I've beat this dead horse before, but thought I might rehearse the evidence of Romans 6-7 again this morning. I am not unusual in this interpretation--it is the majority interpretation and, in my opinion, painfully obvious if you approach Romans with an open mind.

The train of thought in Romans 6-8 makes it very difficult to read Romans 7 as a statement of Paul's current experience.

6:1--Shall we go on sinning so that grace may increase? Certainly not!

6:12--"Do not let sin reign in your mortal body to obey its evil desires."

6:14--"For sin shall not be your master."

6:17-18--"Thanks be to God! Though you used to be slaves to sin, you have been set free from sin and have become slaves to righteousness."

Are we really to think that Paul is still a slave to sin while the Roman church is not?

6:20, 22--"When you were slaves to sin... but now that you have been set free from sin and have become slaves to God."

7:5-6--"For when we were controlled by the flesh, the sinful passions aroused by the law were at work in our members... now we have been set free from the law..."

Romans 7:14-25 is an explication of "when we were controlled by the flesh" yet wanted to keep the Jewish Law.

7:24-25 "Who will free me from this body of death? Thanks be to God, through Jesus Christ our Lord!

7:25b then summarizes the condition of the person "controlled by the flesh."

8:1 "There is therefore now no condemnation to those who are in Christ Jesus, for the law of the Spirit has set you free from the law of sin and death."

I personally do not even think the hypothetical person of Romans 7:14-25 is a good reflection of Paul's feelings before he accepted Christ, especially in the light of Philippians 3:6. Krister Stendahl's "Paul and the Introspective Conscience of the West" is still the definitive statement here, I believe.

3 comments:

Angie Van De Merwe said...

I'm not sure I know what you mean by the "West and the Introspective Conscience", unless you are referring to psychological freedom, as Luther experienced from the Catholic Church. But,

I have understood that the Roman "slave" was different from our Western understanding of "slave". The oppression of our Western concept was not Rome's.

In the Old Testament the bond-servant was one who chose to serve their Master after being set free, because of the slave's love for the Master. This was a free choice of the slave to continue to serve.

Today's slave is in bondage because of economic disadvantage, or political oppression.

Luther's understanding was one of freedom FROM the law, as he had been in bondage to "measure up" to the Law.
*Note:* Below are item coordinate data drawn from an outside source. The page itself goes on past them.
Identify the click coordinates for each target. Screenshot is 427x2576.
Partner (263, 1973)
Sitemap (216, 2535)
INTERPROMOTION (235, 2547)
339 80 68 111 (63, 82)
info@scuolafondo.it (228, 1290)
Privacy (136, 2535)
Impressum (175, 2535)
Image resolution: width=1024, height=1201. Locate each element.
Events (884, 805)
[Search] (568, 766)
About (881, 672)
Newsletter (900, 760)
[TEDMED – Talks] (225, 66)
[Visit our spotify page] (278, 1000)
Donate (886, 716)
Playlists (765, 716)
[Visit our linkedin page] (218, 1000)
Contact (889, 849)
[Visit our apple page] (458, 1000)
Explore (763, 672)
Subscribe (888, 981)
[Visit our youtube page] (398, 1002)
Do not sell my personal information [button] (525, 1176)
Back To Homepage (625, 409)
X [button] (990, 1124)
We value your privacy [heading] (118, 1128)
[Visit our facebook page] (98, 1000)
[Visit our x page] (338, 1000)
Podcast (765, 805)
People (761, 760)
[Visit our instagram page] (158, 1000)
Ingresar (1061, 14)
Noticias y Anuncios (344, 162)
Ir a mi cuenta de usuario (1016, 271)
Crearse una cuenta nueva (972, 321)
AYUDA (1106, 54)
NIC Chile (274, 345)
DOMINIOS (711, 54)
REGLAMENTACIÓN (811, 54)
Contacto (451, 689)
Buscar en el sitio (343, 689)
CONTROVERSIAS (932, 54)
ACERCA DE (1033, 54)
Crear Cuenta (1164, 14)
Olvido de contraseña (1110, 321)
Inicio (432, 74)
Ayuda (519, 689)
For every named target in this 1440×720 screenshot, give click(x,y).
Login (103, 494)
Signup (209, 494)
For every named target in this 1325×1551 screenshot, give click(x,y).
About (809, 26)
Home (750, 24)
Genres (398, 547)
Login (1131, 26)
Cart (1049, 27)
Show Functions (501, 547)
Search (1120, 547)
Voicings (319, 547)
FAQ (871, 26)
Because of the Church's system, Luther's conscience could never fully be appeased.

The Law is useful to show sin, but cannot meet the requirements of itself, why? because the spirit speaks specifically within the individual's conscience, and not from the outside.

The whole text has been Christianized in this way, as Paul was speaking before "origianl sin" was "established" by Augustine, before the discussion of what the Law was for...

The Law defined the people of God, so Paul was arguing for a letting up, so that each man could worship before God, as he was included in the people of God. Grace, after all, was what Paul argued before the Jerusalem council about circumcision...definitions bring about Law and thus undermine what faith is about...the Law distintifies, where faith does not. The Law can gauge and judge, where faith cannot be gauged or judged, unless one is open to see how the other one is living out their faith. And it just may be that the way in which it is lived out may be different from our own view.

Angie Van De Merwe said...

oops, it was not Rome and I don't know what book it was that compared ancient slavery and modern slavery...

Angie Van De Merwe said...

Ken, you never put your input into what you think about his passage...Chris gave out handouts about how this passage had been viewed by different Church Fathers. So, what does the Biblical scholar say?